(EXERCISE OBJECTIVE) Tally the lines below that hold the string "agent", and report the tally by itself.

INPUT RECORDS Start Marker

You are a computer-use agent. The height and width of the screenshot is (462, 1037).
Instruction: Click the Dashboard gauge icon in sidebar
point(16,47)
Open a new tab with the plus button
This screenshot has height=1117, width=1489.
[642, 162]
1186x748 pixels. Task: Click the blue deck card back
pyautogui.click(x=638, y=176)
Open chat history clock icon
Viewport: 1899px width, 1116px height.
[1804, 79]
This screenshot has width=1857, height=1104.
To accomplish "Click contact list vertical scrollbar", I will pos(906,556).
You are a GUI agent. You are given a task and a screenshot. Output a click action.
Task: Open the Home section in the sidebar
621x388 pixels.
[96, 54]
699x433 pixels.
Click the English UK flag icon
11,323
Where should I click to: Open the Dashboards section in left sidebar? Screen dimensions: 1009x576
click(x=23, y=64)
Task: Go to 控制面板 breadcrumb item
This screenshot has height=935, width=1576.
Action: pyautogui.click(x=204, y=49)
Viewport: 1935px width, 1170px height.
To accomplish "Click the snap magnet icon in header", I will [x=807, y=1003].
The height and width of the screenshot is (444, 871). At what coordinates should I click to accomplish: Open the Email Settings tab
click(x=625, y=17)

INPUT RECORDS End Marker

(YOUR RESPONSE) 2